In [1]:
# import block
import pandas as pd
import numpy as np

In [2]:
metadata = pd.read_csv(r'Dataset\movies_metadata.csv', low_memory = False)

In [3]:
metadata.head(3)

Unnamed: 0,adult,belongs_to_collection,budget,genres,homepage,id,imdb_id,original_language,original_title,overview,...,release_date,revenue,runtime,spoken_languages,status,tagline,title,video,vote_average,vote_count
0,False,"{'id': 10194, 'name': 'Toy Story Collection', ...",30000000,"[{'id': 16, 'name': 'Animation'}, {'id': 35, '...",http://toystory.disney.com/toy-story,862,tt0114709,en,Toy Story,"Led by Woody, Andy's toys live happily in his ...",...,1995-10-30,373554033.0,81.0,"[{'iso_639_1': 'en', 'name': 'English'}]",Released,,Toy Story,False,7.7,5415.0
1,False,,65000000,"[{'id': 12, 'name': 'Adventure'}, {'id': 14, '...",,8844,tt0113497,en,Jumanji,When siblings Judy and Peter discover an encha...,...,1995-12-15,262797249.0,104.0,"[{'iso_639_1': 'en', 'name': 'English'}, {'iso...",Released,Roll the dice and unleash the excitement!,Jumanji,False,6.9,2413.0
2,False,"{'id': 119050, 'name': 'Grumpy Old Men Collect...",0,"[{'id': 10749, 'name': 'Romance'}, {'id': 35, ...",,15602,tt0113228,en,Grumpier Old Men,A family wedding reignites the ancient feud be...,...,1995-12-22,0.0,101.0,"[{'iso_639_1': 'en', 'name': 'English'}]",Released,Still Yelling.

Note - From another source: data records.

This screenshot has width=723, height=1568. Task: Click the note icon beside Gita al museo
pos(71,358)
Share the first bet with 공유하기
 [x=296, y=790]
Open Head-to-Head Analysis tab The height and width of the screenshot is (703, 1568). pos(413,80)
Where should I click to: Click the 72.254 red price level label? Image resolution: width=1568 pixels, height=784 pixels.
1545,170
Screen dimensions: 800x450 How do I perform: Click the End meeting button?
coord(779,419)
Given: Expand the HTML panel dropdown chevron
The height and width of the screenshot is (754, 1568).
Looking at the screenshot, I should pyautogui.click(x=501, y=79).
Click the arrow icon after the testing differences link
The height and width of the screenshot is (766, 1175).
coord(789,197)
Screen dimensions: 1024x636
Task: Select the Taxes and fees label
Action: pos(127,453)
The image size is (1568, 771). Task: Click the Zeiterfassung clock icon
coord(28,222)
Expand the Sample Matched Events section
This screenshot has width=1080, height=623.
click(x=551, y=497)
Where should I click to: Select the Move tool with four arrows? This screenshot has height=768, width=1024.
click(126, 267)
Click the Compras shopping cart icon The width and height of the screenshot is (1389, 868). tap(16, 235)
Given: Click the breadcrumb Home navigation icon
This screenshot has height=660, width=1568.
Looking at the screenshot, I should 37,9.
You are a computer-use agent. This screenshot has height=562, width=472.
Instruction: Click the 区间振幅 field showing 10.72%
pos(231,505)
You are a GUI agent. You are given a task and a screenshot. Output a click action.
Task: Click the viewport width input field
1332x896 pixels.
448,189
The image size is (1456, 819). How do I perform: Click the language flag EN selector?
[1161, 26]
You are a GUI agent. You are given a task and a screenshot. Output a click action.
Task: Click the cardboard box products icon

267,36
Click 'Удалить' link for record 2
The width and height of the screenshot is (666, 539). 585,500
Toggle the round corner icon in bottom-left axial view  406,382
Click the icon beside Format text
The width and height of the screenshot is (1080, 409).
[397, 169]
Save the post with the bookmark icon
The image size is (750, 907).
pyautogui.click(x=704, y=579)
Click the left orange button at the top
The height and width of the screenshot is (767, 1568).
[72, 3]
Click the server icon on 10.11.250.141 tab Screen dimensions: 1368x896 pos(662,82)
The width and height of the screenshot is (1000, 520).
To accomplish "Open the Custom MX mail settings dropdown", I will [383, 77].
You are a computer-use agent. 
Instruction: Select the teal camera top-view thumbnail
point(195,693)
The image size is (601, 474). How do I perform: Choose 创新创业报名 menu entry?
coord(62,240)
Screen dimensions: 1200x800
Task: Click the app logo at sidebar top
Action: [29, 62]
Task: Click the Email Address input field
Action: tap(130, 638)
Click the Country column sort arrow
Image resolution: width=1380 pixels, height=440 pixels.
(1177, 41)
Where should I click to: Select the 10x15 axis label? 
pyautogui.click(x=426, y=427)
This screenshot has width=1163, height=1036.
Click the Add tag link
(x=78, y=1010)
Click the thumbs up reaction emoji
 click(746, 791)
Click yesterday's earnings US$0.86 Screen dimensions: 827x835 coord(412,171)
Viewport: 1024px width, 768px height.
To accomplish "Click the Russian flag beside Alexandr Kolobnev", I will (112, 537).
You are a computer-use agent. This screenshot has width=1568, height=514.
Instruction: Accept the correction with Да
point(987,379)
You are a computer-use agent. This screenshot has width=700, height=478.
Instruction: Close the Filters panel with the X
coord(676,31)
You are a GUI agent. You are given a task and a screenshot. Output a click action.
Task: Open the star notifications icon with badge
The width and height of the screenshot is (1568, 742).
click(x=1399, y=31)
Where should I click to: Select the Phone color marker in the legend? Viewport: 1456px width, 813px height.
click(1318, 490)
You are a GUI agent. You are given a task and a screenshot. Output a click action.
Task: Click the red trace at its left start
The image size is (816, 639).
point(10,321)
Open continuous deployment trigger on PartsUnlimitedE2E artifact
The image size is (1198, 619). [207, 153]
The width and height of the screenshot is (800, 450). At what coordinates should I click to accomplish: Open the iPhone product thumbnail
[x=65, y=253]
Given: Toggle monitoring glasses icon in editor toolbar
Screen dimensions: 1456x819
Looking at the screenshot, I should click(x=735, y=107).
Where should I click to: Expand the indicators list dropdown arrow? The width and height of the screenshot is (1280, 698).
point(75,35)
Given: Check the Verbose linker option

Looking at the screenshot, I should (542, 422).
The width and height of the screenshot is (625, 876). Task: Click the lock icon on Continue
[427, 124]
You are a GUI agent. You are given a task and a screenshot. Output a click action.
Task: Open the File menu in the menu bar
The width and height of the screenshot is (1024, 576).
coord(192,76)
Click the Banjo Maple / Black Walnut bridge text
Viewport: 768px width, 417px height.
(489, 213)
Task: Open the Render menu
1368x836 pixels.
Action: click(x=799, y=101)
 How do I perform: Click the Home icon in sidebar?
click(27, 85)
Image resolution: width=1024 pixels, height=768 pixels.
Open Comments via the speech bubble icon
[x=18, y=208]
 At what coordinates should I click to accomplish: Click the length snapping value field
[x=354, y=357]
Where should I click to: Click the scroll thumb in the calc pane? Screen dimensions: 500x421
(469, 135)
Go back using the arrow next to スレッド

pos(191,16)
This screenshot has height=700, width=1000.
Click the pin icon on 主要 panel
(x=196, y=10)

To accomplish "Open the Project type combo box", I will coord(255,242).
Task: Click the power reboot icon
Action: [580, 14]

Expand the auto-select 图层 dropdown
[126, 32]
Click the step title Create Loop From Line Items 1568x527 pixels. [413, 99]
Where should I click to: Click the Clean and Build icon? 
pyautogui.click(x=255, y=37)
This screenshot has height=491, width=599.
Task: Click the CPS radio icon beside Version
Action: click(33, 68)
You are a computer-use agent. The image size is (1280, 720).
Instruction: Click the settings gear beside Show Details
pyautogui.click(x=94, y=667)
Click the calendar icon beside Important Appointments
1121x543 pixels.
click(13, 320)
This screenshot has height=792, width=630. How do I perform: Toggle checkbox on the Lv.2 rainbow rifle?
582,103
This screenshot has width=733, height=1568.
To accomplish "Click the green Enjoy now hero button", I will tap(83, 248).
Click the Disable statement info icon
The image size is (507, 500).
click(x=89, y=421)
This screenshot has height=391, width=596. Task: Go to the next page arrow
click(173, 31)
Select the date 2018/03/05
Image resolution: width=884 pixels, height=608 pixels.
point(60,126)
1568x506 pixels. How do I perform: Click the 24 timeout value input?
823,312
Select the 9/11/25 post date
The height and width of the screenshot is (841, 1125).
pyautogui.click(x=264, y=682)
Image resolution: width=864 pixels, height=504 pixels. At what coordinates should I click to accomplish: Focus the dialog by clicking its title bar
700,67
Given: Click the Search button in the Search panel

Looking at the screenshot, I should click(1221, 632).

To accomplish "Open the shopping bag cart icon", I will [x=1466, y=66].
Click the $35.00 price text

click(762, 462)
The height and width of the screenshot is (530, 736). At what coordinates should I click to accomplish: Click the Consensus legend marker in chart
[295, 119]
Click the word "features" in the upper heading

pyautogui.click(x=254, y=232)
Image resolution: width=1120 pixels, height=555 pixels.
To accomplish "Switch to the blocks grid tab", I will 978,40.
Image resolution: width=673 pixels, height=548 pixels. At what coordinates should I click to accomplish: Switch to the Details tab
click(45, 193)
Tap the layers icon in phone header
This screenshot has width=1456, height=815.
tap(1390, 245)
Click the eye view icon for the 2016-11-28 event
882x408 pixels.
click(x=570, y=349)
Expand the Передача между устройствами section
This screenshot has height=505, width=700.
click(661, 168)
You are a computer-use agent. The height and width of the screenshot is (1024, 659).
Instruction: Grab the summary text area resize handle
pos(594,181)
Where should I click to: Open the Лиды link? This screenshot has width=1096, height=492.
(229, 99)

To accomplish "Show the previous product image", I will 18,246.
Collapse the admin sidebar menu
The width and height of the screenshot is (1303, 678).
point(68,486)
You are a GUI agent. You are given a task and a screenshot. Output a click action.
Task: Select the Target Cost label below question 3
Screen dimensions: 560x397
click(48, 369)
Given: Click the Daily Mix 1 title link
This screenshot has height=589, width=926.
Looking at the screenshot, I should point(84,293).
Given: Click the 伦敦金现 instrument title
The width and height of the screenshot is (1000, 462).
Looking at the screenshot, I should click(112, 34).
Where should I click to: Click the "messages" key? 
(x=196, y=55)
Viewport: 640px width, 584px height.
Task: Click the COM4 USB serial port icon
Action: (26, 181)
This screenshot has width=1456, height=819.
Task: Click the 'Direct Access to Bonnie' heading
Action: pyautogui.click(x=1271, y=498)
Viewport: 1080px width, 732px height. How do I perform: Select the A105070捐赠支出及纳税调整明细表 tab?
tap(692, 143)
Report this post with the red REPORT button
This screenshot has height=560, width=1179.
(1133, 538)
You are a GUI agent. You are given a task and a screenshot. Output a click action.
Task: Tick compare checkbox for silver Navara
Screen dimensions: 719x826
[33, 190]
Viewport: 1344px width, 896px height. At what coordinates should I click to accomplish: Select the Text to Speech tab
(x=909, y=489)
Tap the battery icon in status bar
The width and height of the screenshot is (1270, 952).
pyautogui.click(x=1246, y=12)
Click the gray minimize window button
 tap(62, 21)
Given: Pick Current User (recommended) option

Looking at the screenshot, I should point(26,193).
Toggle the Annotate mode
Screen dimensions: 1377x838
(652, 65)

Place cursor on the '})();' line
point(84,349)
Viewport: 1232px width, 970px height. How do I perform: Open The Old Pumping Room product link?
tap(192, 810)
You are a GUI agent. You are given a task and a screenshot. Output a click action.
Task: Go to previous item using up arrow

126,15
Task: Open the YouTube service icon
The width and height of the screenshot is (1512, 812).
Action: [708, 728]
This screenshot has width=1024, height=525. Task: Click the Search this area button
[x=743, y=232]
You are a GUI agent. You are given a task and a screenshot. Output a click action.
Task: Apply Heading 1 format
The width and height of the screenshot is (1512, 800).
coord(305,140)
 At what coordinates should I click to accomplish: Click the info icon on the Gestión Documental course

Still Fighting. Still Ready for...,Grumpier Old Men,False,6.5,92.0


In [4]:
metadata.columns

Index(['adult', 'belongs_to_collection', 'budget', 'genres', 'homepage', 'id',
       'imdb_id', 'original_language', 'original_title', 'overview',
       'popularity', 'poster_path', 'production_companies',
       'production_countries', 'release_date', 'revenue', 'runtime',
       'spoken_languages', 'status', 'tagline', 'title', 'video',
       'vote_average', 'vote_count'],
      dtype='object')

# Simple Recommenders

### Most Basic metric to decide top 250: RATINGS; Why NOT to use this?
* Doesn't take into consideration the movie popularity. Hence, a movie rated 9 by 10 people would be ranked higher than the movie rated 8.5 by 1000 people.
* This could also mean tho, that the movie just came out.

To tackle this, we need to come up with a weighted rating that considers the average rating and the number of votes it accumulated.

Weighted Rating (WR) = (v/(v+m)*R + m/(v+m)*C)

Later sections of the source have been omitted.